* _TASK TO COMPLETE_:
Set down all of the records exactly.

* _Stored data_:

-=-=-

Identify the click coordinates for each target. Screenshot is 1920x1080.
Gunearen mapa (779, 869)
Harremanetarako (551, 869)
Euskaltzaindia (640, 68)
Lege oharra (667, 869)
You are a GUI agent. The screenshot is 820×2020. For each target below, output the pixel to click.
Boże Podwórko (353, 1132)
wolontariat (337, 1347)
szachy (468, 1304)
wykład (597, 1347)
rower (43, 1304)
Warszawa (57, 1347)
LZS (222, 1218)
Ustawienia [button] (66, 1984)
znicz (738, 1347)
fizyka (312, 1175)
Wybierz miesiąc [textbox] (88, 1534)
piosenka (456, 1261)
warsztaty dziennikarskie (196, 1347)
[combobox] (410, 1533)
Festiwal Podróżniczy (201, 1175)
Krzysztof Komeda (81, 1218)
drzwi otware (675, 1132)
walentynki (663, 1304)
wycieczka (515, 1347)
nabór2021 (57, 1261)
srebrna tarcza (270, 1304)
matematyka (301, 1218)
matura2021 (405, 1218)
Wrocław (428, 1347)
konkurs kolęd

-=-=-

* _SOLVED PROBLEM_:
Identify the click coordinates for each target. Screenshot is 1920x1080.
Gunearen mapa (779, 869)
Harremanetarako (551, 869)
Euskaltzaindia (640, 68)
Lege oharra (667, 869)
You are a GUI agent. The screenshot is 820×2020. For each target below, output the pixel to click.
Boże Podwórko (353, 1132)
wolontariat (337, 1347)
szachy (468, 1304)
wykład (597, 1347)
rower (43, 1304)
Warszawa (57, 1347)
LZS (222, 1218)
Ustawienia [button] (66, 1984)
znicz (738, 1347)
fizyka (312, 1175)
Wybierz miesiąc [textbox] (88, 1534)
piosenka (456, 1261)
warsztaty dziennikarskie (196, 1347)
[combobox] (410, 1533)
Festiwal Podróżniczy (201, 1175)
Krzysztof Komeda (81, 1218)
drzwi otware (675, 1132)
walentynki (663, 1304)
wycieczka (515, 1347)
nabór2021 (57, 1261)
srebrna tarcza (270, 1304)
matematyka (301, 1218)
matura2021 (405, 1218)
Wrocław (428, 1347)
konkurs kolęd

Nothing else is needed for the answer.